Le tournis. La lecture des joueurs présents sur la glace du palais des sports de Magnitogorsk donne le tournis. Les spectateurs ont bien de la chance. Enfin, voir des hockeyeurs de talent, c'est bien la seule chance que l'on peut avoir en vivant dans cette ville industrielle, l'une des plus polluées du monde, avec ce combinat métallurgique gigantesque.

Mais donc, cet après-midi, oublié tout cela, et les yeux écarquillés, le spectateur ouralien et le téléspectateur russe se frottent les yeux pour y croire. Dans les rangs des locaux, le Metallurg aligne en défense deux joueurs en provenance de la LNH, Dimitri Kalinine (Buffalo) et Sergueï Gonchar (Boston), et cinq joueurs ayant "tâté" de la sélection nationale, Andreï Sokolov avec le Kazakhstan voisin (la frontière est proche de Magnitogorsk), Martin Cech, comme son nom l'indique, avec la République Tchèque, Roman Koukhtinov, Vitali Atiouchov et Evgueni Petrotchinine avec des sélections russes. En attaque, c'est du même tonneau, avec le Tchèque de LNH, Petr Sykora (Anaheim) et les internationaux russes Valeri Karpov, Iouri Dobrychkine, Alexeï Kaïgorodov ou la jeune merveille du hockey russe (encore une), Evgueni Malkine.

Mais que dire de l'effectif de Kazan ? Le gardien canadien Fred Braithwaite arrive de Columbus avec un long passé en LNH, cinq défenseurs sont ou ont été internationaux : Alexandre Gouskov, Konstantin Korneïev, Vitali Prochkine, Denis Denissov pour la Russie, et Sergueï Klimentiev pour l'Ukraine. Quand à l'attaque, on l'a déjà dit et répété, c'est gala ! Ilia Kovaltchouk (Atlanta), Sergueï Morozov (Pittsburgh), Sergueï Zinoviev (ex-Boston), Vitali Iatchmenev (ex-Nashville). Il ne manque que... Tomas Vlasak. Et pour cause, l'international tchèque a décidé de repartir dans son pays car il digère mal d'être séparé de sa famille. Il en aurait déjà formulé une première fois la requête cet été quand son compatriote Vladimir Vujtek était encore entraîneur. Le club l'a laissé repartir, non sans se prémunir avec une clause selon laquelle le joueur n'a pas le droit de porter les couleurs d'un autre club russe cette saison.

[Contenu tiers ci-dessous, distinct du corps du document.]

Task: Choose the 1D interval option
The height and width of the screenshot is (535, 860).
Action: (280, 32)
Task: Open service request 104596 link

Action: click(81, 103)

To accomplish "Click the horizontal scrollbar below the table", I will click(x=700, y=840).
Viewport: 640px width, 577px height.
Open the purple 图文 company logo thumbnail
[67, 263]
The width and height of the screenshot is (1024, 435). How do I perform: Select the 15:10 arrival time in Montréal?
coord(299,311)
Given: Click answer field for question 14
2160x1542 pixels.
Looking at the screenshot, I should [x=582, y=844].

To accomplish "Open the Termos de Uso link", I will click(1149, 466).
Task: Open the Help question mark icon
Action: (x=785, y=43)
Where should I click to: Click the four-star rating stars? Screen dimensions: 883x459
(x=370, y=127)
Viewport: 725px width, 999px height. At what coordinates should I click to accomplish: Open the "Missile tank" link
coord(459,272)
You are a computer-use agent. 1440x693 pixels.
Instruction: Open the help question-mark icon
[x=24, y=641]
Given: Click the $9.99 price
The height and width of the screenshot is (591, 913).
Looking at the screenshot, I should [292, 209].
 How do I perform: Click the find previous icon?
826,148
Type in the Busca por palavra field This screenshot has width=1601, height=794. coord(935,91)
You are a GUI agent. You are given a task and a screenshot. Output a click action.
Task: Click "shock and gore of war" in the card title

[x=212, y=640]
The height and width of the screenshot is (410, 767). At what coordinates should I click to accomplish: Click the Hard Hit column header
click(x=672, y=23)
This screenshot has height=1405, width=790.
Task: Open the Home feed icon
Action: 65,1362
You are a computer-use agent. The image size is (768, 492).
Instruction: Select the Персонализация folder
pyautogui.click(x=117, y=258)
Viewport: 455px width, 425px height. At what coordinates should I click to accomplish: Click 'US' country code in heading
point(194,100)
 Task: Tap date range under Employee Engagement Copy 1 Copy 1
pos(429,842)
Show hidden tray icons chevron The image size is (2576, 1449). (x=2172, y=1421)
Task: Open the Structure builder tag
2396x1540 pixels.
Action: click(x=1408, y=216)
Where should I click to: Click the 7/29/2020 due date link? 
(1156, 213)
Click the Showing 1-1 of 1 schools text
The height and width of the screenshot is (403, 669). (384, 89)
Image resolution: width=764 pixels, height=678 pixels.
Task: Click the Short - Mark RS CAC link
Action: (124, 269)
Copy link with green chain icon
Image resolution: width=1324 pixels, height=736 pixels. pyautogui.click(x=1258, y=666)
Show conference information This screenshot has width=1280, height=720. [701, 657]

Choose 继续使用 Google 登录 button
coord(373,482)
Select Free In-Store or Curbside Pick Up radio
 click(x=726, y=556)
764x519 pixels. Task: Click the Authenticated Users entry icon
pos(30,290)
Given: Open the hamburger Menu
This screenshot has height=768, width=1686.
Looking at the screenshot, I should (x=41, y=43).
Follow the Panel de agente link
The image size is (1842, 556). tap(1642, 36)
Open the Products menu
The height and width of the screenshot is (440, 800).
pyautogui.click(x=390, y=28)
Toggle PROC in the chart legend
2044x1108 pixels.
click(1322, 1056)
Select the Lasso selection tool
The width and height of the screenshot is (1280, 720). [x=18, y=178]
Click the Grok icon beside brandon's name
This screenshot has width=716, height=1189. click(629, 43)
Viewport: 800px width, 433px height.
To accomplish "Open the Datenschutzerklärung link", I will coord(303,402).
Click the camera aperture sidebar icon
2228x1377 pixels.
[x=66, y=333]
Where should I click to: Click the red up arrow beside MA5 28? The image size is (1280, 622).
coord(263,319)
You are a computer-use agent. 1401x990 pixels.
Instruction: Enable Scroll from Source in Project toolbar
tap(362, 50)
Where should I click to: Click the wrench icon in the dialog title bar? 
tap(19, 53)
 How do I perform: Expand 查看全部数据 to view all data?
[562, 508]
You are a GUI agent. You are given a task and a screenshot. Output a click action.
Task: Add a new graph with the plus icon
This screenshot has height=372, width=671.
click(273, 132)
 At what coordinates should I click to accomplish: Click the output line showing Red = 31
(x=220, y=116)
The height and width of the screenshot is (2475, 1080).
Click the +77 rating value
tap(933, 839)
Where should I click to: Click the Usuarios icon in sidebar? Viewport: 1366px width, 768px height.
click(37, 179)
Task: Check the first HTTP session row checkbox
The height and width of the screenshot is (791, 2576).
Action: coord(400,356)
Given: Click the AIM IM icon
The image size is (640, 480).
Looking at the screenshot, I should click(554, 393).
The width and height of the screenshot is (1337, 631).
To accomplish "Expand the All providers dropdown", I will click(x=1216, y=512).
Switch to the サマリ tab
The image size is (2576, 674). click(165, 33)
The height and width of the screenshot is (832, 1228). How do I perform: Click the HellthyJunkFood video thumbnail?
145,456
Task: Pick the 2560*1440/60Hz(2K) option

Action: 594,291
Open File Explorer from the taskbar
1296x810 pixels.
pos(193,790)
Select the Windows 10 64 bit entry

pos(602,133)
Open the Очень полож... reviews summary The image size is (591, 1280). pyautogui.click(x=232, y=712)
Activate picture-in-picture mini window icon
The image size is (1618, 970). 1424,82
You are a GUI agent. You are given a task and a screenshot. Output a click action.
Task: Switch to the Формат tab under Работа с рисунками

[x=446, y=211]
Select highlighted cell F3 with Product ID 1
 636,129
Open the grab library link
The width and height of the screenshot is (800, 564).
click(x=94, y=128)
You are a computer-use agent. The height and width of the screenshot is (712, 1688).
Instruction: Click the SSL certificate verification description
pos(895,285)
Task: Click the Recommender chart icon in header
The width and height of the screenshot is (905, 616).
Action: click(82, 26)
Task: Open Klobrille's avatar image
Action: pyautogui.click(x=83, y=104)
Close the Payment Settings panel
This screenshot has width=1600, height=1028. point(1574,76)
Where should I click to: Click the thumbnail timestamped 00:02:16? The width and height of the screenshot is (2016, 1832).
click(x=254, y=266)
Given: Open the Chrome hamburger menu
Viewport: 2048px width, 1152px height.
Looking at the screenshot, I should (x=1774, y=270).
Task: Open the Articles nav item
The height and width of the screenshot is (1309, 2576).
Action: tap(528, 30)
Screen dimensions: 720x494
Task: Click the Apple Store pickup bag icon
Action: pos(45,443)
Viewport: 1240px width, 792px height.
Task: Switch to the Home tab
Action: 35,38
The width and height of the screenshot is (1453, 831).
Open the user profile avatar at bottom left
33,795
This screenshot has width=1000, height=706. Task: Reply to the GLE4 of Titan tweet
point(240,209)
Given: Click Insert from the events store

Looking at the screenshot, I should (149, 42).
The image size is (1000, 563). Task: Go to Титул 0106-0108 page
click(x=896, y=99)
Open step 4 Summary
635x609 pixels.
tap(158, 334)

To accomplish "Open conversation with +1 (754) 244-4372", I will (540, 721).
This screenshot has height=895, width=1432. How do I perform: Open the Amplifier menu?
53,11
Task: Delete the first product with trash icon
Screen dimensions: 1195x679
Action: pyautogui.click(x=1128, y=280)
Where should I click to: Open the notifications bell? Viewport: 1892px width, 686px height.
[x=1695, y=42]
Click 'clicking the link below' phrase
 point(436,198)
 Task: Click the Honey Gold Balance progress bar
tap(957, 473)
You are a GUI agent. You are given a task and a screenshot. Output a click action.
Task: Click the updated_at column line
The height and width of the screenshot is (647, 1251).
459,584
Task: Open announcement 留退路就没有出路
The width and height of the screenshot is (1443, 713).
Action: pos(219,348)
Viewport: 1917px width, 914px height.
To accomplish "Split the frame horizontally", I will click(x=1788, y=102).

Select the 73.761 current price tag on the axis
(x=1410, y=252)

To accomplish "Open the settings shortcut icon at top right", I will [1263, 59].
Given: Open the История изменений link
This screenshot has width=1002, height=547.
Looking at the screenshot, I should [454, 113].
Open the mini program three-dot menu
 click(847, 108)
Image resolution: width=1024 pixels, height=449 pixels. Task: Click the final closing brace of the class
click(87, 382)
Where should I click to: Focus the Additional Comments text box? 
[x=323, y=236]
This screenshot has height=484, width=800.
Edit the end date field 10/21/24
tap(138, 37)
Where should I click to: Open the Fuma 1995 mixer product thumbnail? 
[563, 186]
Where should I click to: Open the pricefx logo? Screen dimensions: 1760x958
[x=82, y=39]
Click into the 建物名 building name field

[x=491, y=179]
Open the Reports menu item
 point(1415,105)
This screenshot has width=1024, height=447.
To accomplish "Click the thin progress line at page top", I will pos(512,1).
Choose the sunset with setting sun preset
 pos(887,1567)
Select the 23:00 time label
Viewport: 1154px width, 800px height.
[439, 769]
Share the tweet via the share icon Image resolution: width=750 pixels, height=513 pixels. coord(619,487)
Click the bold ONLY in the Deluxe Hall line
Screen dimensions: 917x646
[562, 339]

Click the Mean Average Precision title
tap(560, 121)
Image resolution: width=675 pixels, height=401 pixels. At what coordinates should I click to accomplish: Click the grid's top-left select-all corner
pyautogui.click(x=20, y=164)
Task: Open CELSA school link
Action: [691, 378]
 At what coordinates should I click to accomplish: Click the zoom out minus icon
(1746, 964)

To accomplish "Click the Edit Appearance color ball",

Les deux clubs ont des ambitions, Magnitka était finaliste de la Superliga la saison passée et Ak Bars veut être à tout prix champion cette année. Le club tatar venant d'ailleurs d'acquérir l'entraîneur national russe (d'origine tatare), l'ancien joueur et entraîneur du Dynamo, Zinetoula Bilialetdinov. Deux équipes qui se suivent, Magnitogorsk est troisième, Kazan cinquième. C'est parti pour le show !

Un match totalement débridé d'entrée de jeu, avec une rapidité impressionnante. Cela va d'une cage à l'autre et tout peut basculer sur un rien. La première pénalité est donc importante. Elle est pour le défenseur de Kazan, Nikolaï Ignatov, dès la troisième minute. Mais la défense tatare veille. La lumière jaillit donc un peu plus tard, à la onzième minute. Et c'est déjà la troisième ligne de Magnitka qui se met en évidence. Pas vraiment pour la dernière fois de la partie. Iouri Dobrychkine trompe Fred Braithwaite de près en angle. Le gardien canadien de Kazan pense avoir fermé son angle et s'attend à une passe devant sa cage, or l'attaquant (formé aux Krylia Sovietov de Moscou, ben quoi ? c'est vrai, c'est pas de ma faute...) glisse le palet dans un espace minuscule (1-0). Un peu plus de deux minutes plus tard, cette ligne remet le couvert. Cette fois-ci, c'est le Tchèque (chevelu, international et LNH et tout et tout) Petr Sykora qui entre en zone comme une fusée et vient tromper Fred Braithwaite entre les jambes. C'est le moment, pourtant mal choisi, où l'attaquant de Kazan - en provenance de Pittsburgh mais formé où vous savez - Alexeï Morozov, se retrouve sur le banc des prisons. Ouille, ouille, ouille, t'aurais pas dû mon gars ! Alexeï Kaïgorodov, déjà présent sur les deux premiers buts, passe la troisième couche. L'attaquant formé au club, international en 2003, est laissé étrangement seul en embuscade devant la cage de Braithwaite et n'à aucun mal à trouver la solution. Faut vous réveiller, les Tatars et assimilés, car il y a des trous béants dans cette défense.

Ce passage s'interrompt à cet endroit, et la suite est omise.